Ахто Леви - Записки Серого Волка
«Дорогая Карин! Не могу тебе прислать денег до первого. Поэтому постарайся протянуть, а там пришлю. Насчет Лейлы не волнуйся, ее там не так уж плохо кормят. Ей скоро сделают операцию, тогда она и сама не захочет кушать. Ей ничего носить не надо. И постарайся ее как можно дольше там продержать. Ты не беспокойся, их там кормят хорошо. Она даже поправится, вот увидишь. Насчет меня не сомневайся, я свой отцовский долг помню…» Брошенная жена.
Подвел меня накольщик, в этом доме не оказалось даже хлеба. Как мне это надоело! Жил бы я этак пару столетий тому назад, тогда были разные графы, князья, купцы…

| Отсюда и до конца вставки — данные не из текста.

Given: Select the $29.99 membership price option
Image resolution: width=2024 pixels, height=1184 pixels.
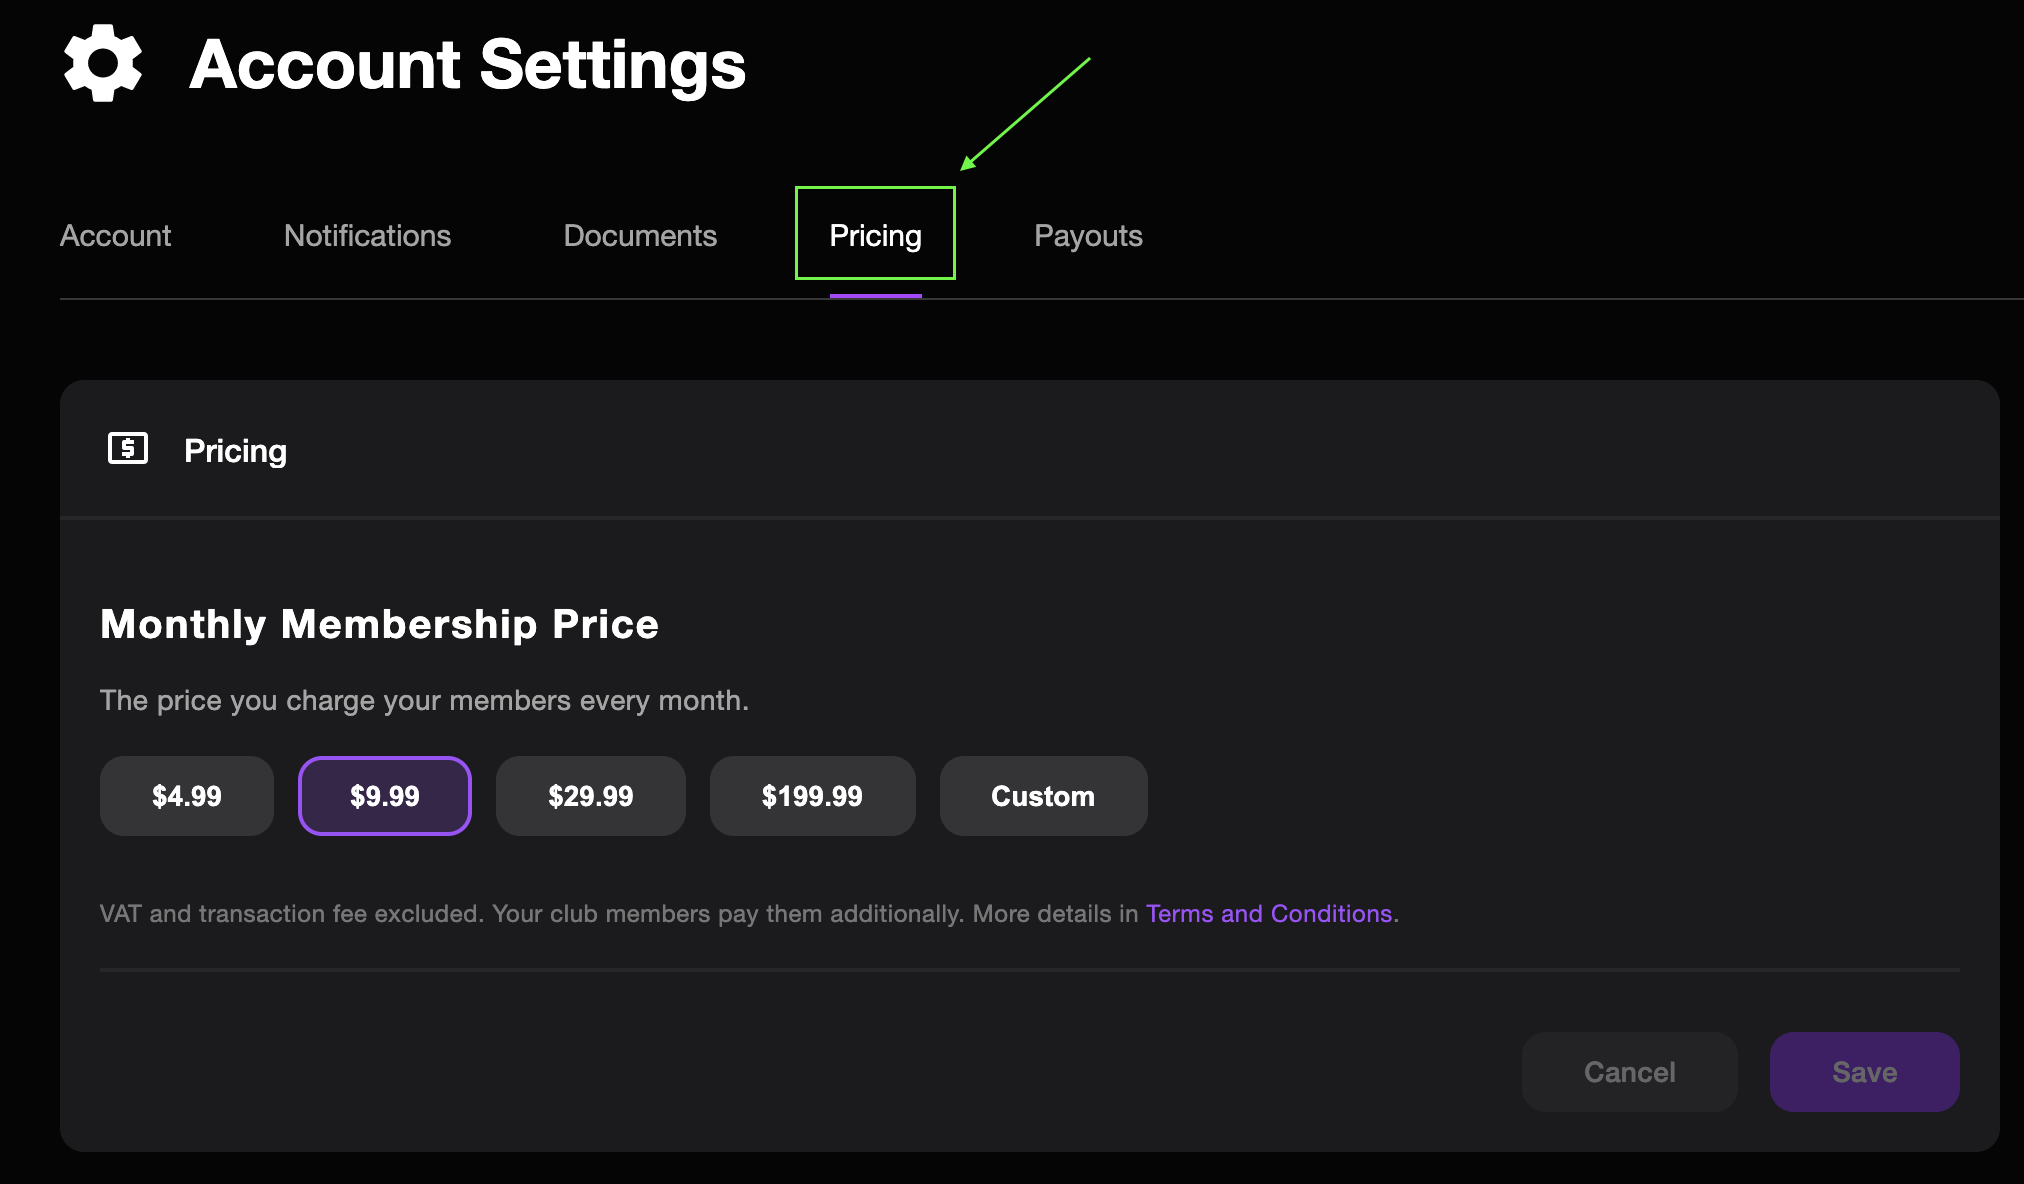Looking at the screenshot, I should click(591, 795).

С сердцем моим стало плохо, кто-то тянется к нему своей рукой, скребет ногтями по нему – совесть, одно из тех понятий, которых в нашей среде не признают. И правильно делают. Плохо, когда по сердцу скребет совесть.
* * *– А-а-а!
Кто это кричал? Я вскочил как ужаленный. Тотчас кто-то сильно постучал в дверь. Я быстро оделся, открыл. В коридоре люди.
– Товарищ, – спрашивают, – что у вас случилось, почему вы кричите?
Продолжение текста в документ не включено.